Preparations of the trace element chromium, ethylenediaminetetraacetic acid (EDTA) and protein-rich foods can reduce the toxic effects of vanadium.

Do I need vanadium in dietary supplements for athletes?

Many complex biologically active additives include vanadium in safe dosages established by scientists. There are also preparations where this metal is the main active ingredient, for example, “Vanadyl sulfate”, these additives are resorted to not only on medical advice, but also for sports purposes. How did vanadium prove itself in dietary supplements for athletes? This issue is still controversial.

Supporters of taking vanadium in sports were found primarily among bodybuilders and bodybuilders. Relying on the insulin-like property of vanadium to increase the consumption of glucose by muscles, they claim that the anabolic effect is inherent in this substance, as well as insulin. Also, vanadium-containing drugs are expected to reduce weight by reducing fat, improving cardiovascular activity. However, scientific and experimental evidence of a statistically significant increase in sports performance as a result of taking vanadium sulfate was not found. Only the blood sugar-lowering effect of this metal has been confirmed in experiments on rats. Therefore, skeptics have every right to doubt the miraculous effect of vanadium on muscle growth promised by pharmaceutical advertising.

Given the lack of scientific research on this issue and the potential danger of intoxication with an overdose of vanadium, it is better to be careful with this trace element, replenishing it in the body naturally or with the help of additives, where its content is moderate.

Vanadium in food.
The daily norm of vanadium

Getting vanadium in food is the safest way to compensate for this irreplaceable trace element, unless the food that got on the table was grown in an ecologically unfavorable territory.
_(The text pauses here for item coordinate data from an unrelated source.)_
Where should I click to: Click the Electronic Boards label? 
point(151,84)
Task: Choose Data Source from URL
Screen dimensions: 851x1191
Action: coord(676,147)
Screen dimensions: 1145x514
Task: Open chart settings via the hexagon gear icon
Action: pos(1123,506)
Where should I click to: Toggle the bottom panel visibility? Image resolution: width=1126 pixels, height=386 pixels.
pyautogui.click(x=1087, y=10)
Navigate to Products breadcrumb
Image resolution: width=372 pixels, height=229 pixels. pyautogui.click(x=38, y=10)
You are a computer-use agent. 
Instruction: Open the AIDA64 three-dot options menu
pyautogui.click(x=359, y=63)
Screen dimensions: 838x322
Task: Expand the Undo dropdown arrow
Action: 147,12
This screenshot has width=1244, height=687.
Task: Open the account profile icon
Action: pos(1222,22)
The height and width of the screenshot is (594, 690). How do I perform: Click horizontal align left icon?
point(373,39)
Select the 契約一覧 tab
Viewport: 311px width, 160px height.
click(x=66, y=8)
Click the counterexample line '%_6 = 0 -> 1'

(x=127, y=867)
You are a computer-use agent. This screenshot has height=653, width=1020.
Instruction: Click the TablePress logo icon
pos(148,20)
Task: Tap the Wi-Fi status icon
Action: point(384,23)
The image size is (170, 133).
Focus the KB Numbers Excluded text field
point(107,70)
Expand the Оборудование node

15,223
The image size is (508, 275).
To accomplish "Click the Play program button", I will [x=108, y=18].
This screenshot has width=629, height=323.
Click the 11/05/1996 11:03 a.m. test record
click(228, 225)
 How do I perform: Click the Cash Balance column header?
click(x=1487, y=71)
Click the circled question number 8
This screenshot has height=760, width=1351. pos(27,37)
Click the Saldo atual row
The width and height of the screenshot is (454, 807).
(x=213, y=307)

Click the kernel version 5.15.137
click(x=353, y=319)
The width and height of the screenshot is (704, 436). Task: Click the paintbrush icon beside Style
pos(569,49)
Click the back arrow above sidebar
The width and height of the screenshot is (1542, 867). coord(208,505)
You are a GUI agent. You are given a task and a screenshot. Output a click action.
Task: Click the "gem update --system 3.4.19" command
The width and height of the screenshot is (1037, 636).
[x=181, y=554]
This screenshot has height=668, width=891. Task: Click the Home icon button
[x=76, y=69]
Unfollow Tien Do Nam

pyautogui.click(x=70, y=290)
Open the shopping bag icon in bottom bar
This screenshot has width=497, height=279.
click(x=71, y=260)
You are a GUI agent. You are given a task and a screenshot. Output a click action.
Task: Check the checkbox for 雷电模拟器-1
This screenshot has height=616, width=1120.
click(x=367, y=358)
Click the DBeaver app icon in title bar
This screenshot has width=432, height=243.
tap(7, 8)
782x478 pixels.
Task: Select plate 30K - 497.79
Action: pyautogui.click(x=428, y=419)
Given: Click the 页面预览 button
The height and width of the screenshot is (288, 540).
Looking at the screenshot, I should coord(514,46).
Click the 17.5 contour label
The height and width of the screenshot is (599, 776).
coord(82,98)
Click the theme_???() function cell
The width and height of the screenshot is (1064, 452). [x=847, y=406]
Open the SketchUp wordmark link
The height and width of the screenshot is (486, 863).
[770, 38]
The daily norm of vanadium is not large, approximately 10-25 micrograms. About 90% of the consumed trace element is excreted from the body with urine, so don’t be afraid of the seemingly high levels of its content in some types of food.

So, liver, meat, animal fat, chicken, sea fish and seafood are rich in vanadium. Vegetarians, as well as meat lovers, will be able to find sources of vanadium to their liking from a wide range of products. Its rice contains 400 mcg / 100 g, radish – 185 mcg, beans – 180, dried and crackers, nutmeg and pistachio nuts, lettuce leaves – 170, peas and potatoes – 150. It is also available in vegetable oil, carrots, corn, beets, cherries, strawberries, apricots, pears, barley, buckwheat, oats, mushrooms, olives, garlic, peanuts. It is found in beer and wine, besides, everyone receives this nutrient along with water.

Along with a lot of other useful substances, such wonderful bee products as royal jelly and honey in honeycombs will supply your body with vanadium. Pay attention to your daily diet and be healthy!